In the records below, find the line containing "Task: Click the yellow", then print it and every following line exactly, through the last, without pictures.

#### [Exercise materials]
★ ★ ★ ★
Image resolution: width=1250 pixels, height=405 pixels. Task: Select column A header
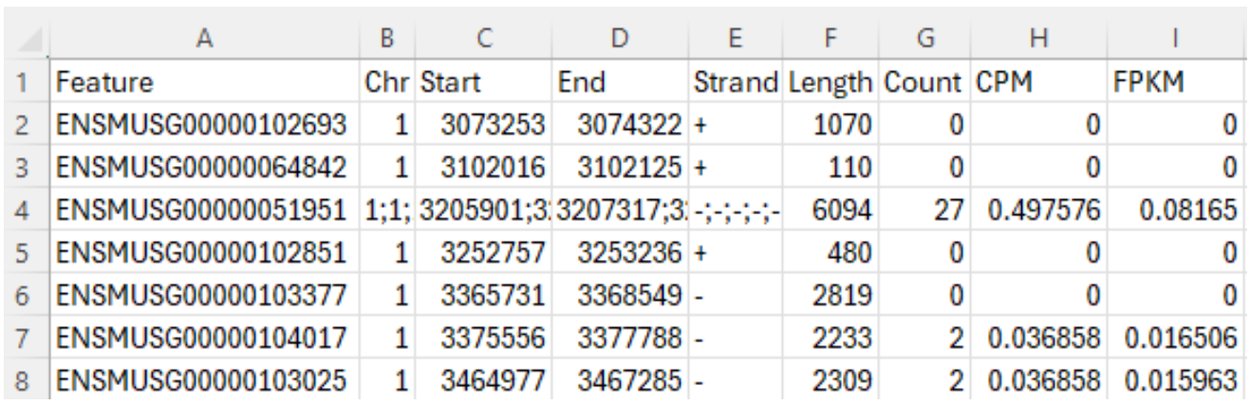click(x=202, y=38)
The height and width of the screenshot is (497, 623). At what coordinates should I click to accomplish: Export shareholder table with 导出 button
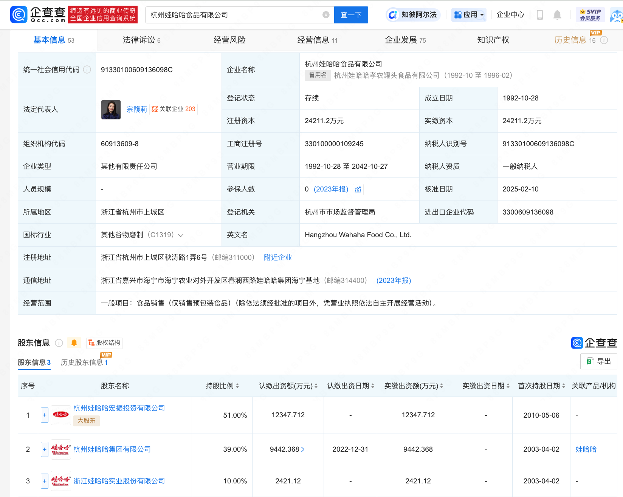coord(598,361)
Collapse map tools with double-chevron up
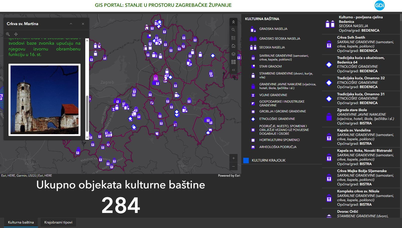 tap(233, 22)
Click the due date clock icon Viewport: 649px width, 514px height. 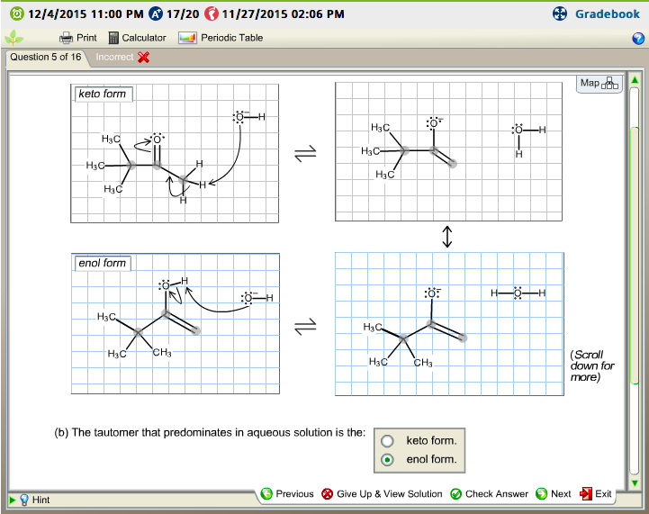click(x=14, y=14)
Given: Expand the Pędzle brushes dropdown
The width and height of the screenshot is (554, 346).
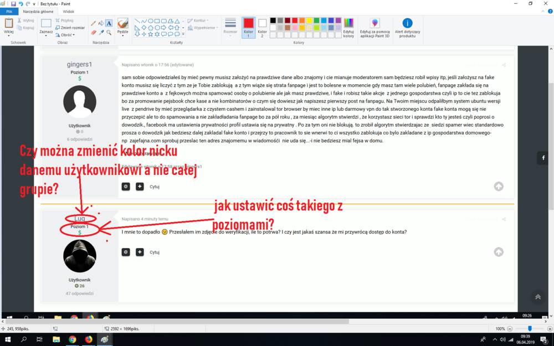Looking at the screenshot, I should click(x=122, y=34).
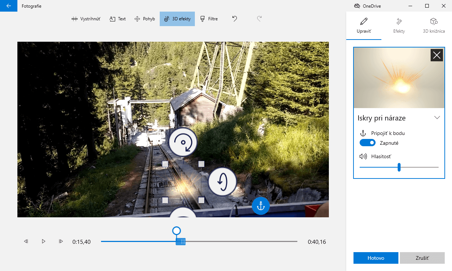This screenshot has width=452, height=271.
Task: Turn off the Pripojiť k bodu toggle
Action: 367,143
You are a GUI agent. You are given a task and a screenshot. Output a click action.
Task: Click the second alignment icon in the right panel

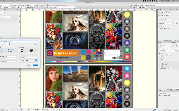coord(162,12)
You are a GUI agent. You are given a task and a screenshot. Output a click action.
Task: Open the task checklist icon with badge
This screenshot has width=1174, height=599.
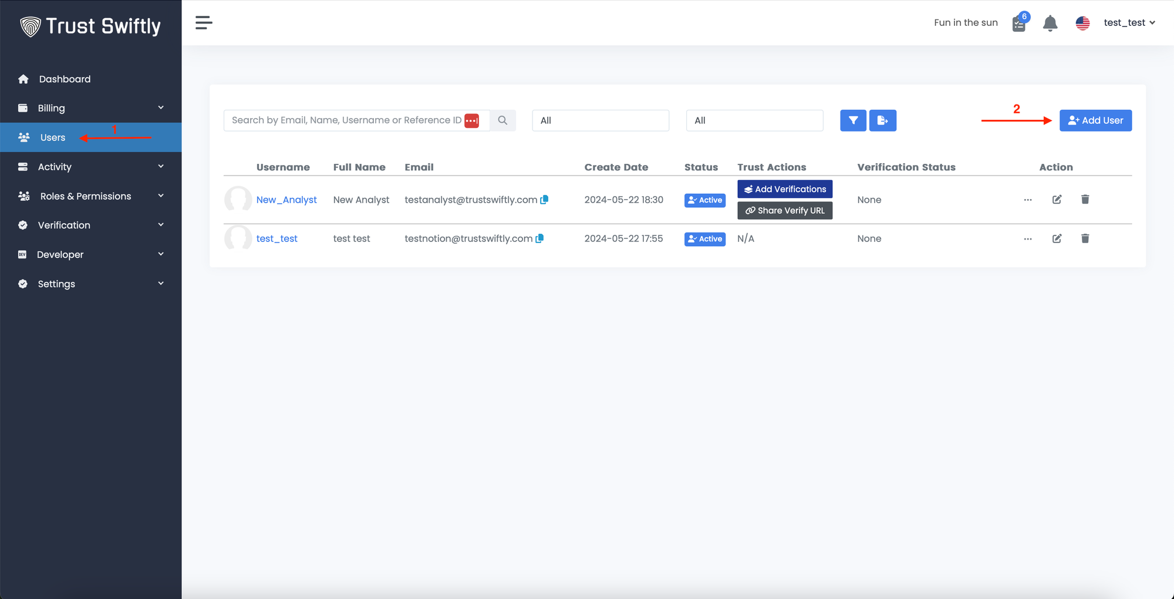(1019, 23)
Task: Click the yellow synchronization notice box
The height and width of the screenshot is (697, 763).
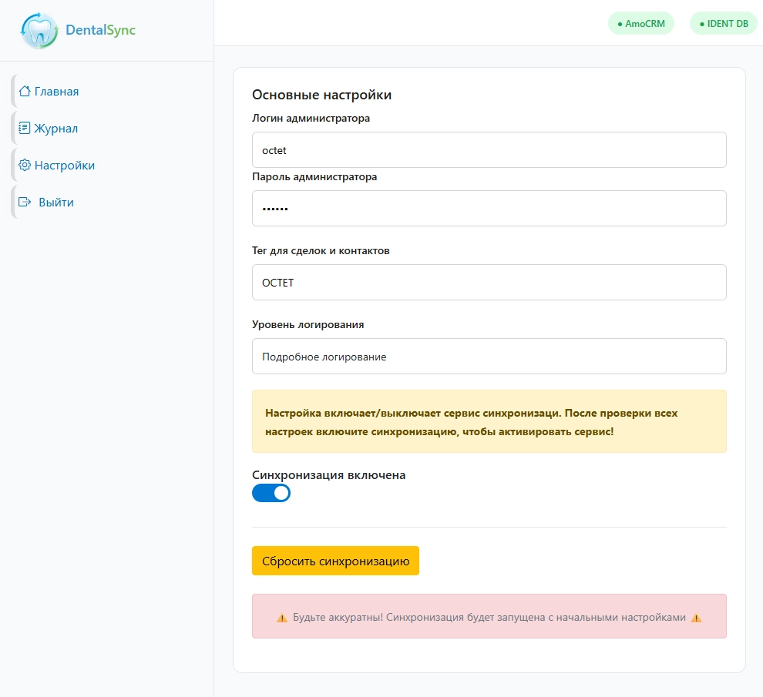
★ ★ ★ ★
#### [Your solution]
Task: Click the yellow synchronization notice box
The height and width of the screenshot is (697, 763).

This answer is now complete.